В самом авторе сочеталось стремление к правде, а расплатою за это стремление могла быть потеря всего приобретенного. И боязнь мученичества, желание нормальной жизни. Защищенной прежде всего для работы. Для создания книг.
Яшин повторял: «Хочу быть директором». Хочет заведовать все равно чем. Хочет сидеть в президиумах. Это его, после разгрома рассказа «Вологодская свадьба», резко разруганного в печати, встретил Софронов и спросил: «Ну, что ты получил от своих евреев? А мы своих кормим».
Яшину постоянно казалось, что его обошли, что о нем забыли, не пишут.
У него на пятидесятилетии даже в тостах звучали слова о недоданных наградах, об орденах. С иронией, с подшучиванием, но и не только с иронией. И всерьез.
При встречах он рассказывал о своих планах, читал стихи или прозу и ждал похвал.
Впрочем, мы были далеки, и возможно, я принимала за самососредоточенность его скрытую глубокую застенчивость, его боязнь показаться не героем в чьих-то глазах.
Весной 1964 года Яшин получил письмо из журнала «Грани». Тогда многие инакомыслящие литераторы (или считающиеся инакомыслящими) получали подобные письма. Он пришел к нам, сидел двое суток, составлял ответ. Мужчина, ходивший на медведя, исчез.

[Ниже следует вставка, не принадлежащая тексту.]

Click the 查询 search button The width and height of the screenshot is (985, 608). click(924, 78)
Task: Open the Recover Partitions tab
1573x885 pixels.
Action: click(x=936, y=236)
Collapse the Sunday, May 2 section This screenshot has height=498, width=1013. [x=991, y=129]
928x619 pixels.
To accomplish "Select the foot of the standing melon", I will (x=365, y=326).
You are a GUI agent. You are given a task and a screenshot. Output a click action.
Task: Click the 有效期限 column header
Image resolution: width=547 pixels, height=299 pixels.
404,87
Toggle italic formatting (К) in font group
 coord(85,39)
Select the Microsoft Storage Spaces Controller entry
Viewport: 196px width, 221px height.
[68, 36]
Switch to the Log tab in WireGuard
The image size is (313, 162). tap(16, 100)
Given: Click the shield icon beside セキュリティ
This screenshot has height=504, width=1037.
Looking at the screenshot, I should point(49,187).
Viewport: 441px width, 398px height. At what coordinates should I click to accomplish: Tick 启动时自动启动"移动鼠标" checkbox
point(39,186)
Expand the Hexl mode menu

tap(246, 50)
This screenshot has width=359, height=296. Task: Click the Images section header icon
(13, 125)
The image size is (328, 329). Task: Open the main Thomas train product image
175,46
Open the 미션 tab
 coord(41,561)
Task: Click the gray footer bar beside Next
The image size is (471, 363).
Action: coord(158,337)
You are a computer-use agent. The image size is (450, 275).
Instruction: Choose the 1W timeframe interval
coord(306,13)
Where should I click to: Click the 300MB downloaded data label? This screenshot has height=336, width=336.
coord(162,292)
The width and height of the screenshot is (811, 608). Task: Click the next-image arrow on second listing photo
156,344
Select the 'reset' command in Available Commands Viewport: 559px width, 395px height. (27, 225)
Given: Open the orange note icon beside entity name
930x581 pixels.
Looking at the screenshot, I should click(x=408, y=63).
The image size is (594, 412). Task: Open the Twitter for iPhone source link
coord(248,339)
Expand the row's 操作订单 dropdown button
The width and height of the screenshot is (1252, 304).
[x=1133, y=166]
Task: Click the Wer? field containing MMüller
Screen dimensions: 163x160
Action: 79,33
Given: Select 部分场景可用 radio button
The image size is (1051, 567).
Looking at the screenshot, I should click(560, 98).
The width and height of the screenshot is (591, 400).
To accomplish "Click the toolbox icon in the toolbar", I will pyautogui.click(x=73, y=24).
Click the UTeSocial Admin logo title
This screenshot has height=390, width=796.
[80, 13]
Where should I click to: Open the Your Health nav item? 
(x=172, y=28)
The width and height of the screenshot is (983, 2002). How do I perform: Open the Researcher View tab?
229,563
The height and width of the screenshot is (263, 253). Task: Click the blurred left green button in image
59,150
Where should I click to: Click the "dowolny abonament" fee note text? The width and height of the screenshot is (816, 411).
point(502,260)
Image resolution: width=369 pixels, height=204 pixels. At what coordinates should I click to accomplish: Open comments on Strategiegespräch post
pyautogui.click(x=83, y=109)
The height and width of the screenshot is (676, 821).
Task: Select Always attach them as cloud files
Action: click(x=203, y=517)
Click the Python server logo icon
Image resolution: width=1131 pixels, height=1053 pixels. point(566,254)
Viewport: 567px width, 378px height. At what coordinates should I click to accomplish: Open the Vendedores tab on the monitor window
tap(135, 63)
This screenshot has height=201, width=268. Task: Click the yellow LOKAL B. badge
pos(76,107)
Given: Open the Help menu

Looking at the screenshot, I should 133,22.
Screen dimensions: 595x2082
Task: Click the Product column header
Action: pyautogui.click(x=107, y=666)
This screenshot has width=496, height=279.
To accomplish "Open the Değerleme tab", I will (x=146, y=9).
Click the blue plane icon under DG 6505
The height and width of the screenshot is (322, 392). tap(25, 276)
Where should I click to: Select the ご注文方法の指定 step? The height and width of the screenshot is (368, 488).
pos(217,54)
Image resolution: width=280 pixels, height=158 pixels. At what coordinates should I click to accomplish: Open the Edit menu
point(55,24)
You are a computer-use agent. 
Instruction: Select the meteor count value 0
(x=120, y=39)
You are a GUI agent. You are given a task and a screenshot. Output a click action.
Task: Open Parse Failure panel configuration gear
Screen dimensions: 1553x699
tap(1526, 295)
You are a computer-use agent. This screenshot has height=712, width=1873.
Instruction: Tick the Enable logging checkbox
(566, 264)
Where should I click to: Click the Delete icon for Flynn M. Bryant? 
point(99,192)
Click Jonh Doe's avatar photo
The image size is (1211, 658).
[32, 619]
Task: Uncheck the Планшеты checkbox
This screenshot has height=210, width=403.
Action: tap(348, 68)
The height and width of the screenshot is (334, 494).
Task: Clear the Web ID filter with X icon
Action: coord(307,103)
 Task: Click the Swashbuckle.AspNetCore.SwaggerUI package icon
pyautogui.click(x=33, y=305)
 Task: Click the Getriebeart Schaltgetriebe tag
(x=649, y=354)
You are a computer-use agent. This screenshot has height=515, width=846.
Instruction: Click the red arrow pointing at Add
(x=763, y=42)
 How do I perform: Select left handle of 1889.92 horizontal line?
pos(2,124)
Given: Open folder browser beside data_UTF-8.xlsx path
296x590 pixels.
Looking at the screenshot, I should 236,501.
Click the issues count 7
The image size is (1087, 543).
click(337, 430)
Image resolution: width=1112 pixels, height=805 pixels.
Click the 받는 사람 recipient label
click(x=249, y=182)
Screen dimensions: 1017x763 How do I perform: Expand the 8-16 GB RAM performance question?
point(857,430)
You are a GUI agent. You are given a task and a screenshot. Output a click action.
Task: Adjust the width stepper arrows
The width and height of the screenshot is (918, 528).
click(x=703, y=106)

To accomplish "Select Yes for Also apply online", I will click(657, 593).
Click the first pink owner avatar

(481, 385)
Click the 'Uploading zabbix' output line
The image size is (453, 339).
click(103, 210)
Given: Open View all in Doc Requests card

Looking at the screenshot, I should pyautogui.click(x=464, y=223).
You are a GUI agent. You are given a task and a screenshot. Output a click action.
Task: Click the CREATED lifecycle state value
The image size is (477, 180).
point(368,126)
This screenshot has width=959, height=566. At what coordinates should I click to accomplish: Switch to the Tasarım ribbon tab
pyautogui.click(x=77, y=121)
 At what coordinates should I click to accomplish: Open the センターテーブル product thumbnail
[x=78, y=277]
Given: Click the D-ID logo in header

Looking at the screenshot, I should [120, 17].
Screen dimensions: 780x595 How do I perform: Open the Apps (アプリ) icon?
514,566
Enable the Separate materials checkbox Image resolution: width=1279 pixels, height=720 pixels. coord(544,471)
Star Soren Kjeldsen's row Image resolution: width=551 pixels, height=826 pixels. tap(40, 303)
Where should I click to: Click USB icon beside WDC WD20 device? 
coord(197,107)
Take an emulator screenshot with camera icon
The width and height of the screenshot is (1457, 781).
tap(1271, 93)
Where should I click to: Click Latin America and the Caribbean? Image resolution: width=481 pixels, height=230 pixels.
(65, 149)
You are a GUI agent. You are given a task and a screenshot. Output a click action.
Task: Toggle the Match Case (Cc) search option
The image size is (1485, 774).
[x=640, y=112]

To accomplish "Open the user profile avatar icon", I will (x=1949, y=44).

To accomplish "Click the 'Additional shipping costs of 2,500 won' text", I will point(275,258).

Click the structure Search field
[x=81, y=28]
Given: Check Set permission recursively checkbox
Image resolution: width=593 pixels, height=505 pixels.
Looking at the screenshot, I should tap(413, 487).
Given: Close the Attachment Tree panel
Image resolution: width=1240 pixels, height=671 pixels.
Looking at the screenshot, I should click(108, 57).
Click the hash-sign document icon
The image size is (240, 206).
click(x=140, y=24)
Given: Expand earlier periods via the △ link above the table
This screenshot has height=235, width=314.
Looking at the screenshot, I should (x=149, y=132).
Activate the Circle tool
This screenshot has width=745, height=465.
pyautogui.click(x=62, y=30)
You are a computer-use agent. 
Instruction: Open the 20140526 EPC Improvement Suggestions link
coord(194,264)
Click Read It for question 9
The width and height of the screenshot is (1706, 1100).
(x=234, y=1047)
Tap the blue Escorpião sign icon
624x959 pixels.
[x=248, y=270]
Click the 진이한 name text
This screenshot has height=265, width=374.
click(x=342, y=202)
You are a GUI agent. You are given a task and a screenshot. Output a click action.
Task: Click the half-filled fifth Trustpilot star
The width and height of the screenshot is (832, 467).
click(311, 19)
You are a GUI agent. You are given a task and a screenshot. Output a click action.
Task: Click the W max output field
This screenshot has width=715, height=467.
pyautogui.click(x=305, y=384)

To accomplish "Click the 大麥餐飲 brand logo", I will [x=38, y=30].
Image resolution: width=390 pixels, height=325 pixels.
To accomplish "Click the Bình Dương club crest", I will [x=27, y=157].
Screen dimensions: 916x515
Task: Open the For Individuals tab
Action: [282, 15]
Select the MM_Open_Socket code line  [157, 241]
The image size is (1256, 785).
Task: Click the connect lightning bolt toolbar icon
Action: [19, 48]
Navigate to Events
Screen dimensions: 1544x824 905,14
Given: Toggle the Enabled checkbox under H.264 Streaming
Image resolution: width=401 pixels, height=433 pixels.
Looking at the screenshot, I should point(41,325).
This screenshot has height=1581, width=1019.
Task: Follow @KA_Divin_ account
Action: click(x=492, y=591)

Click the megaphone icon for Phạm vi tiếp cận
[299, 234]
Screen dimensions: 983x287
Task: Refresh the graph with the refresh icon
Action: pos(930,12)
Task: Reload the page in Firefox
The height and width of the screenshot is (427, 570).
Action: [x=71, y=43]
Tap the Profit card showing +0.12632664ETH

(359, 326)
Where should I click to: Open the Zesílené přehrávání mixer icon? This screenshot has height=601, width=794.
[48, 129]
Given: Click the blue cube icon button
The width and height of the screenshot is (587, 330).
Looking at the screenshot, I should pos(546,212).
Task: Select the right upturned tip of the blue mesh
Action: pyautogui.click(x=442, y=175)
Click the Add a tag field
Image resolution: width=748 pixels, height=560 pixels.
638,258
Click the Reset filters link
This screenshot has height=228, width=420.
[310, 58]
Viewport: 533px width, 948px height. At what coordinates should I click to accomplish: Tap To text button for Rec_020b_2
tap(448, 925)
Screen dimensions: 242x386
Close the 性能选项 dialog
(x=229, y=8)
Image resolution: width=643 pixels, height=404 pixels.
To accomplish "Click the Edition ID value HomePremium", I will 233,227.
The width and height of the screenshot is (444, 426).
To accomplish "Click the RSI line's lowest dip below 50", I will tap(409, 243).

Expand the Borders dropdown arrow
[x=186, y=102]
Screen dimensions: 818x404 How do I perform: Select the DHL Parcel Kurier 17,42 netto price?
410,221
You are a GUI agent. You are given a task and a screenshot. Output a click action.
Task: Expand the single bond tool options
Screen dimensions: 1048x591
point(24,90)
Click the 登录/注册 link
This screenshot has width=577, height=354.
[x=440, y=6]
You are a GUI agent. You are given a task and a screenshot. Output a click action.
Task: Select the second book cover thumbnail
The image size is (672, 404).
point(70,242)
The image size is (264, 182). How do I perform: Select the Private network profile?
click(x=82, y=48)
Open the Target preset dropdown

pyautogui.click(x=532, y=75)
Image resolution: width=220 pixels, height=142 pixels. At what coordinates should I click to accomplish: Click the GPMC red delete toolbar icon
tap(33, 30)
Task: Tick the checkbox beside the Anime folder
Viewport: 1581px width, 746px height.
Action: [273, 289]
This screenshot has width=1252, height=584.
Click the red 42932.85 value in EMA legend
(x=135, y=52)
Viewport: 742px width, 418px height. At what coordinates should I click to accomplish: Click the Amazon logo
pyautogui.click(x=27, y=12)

У нас сидел человек несколько напуганный, который считал, что должен «дать отпор». Не потому, что это ему было внутренне необходимо. Он считал, что должен показать чиновникам из Союза писателей: ему не нужны защитники с Запада.
Но и у нас не возникло и тени сомнений в необходимости такого письма. Во всяком случае Яшина мы нисколько не отговаривали, только все вместе старались, чтобы текст был достойным, не стыдным.
В 65-м году Яшин с женой Златой Константиновной и сыном приехали к нам в гости в Переделкино на дачу Ивановых. Когда они вечером уехали, я испытала чувство физического облегчения. Он исходил желчью, он ругал всех и вся, советскую власть и ее врагов, старых и молодых писателей, «либералов» и «консерваторов».
Ему было тяжко. Он запутался в своей жизни. И ему хотелось доказать себе и другим, может быть прежде всего себе, что виноват не он, а устройство мироздания, что все — плохие, а хорошее — только лицемерие.
За столом сидел его сын, очень похожий на отца, и не просто слушал — впитывал.
На следующий день послала Яшину письмо. Примерно такое: вы человек талантливый* а создаете вокруг себя «выжженную землю», а это никогда не было плодотворной почвой ни для жизни, ни для искусства.
Отправила это письмо, а потом стала сомневаться. Не по сути дела, но ведь у нас с ним не было таких отношений, когда близкому человеку можно и нужно сказать все, он тебя во всяком случае услышит. Однако в этот раз я сомневалась напрасно. Он даже благодарил меня за это письмо.
На него начали валиться страшные беды. Летом 65-го года умерла от рака Вероника Тушнова. Через полгода застрелился его сын Саша, тот самый мальчик с ясными глазами, который так влюбленно слушал отца.
Зимой 67-го года Яшин переехал в однокомнатную квартиру на Аэропортовской. Так мы и стали соседями.
Кроме того обманно легкого апрельского вечера в Ялте, мне общаться с ним было трудно. Я не перешла с ним на «ты», как это вскоре сделал Лева. А после всех его несчастий общение, естественно, еще более затруднилось. Мы изредка обменивались рукописями и луковицами.
В марте 68-го года, когда Лева лежал в больнице, Саша только что вернулся из Новосибирска. Он у нас прочитал Левины письма в защиту Гинзбурга и Галанскова, прочитал статью в австрийском коммунистическом журнале «Тагебух» против сталинизма. Задал тот же самый вопрос, — сколько людей уже задавали его, — зачем? Кому все это нужно? Разве можно что-либо изменить?
Но спрашивал как-то неуверенно, и с любовью к Леве, и с тревогой за него.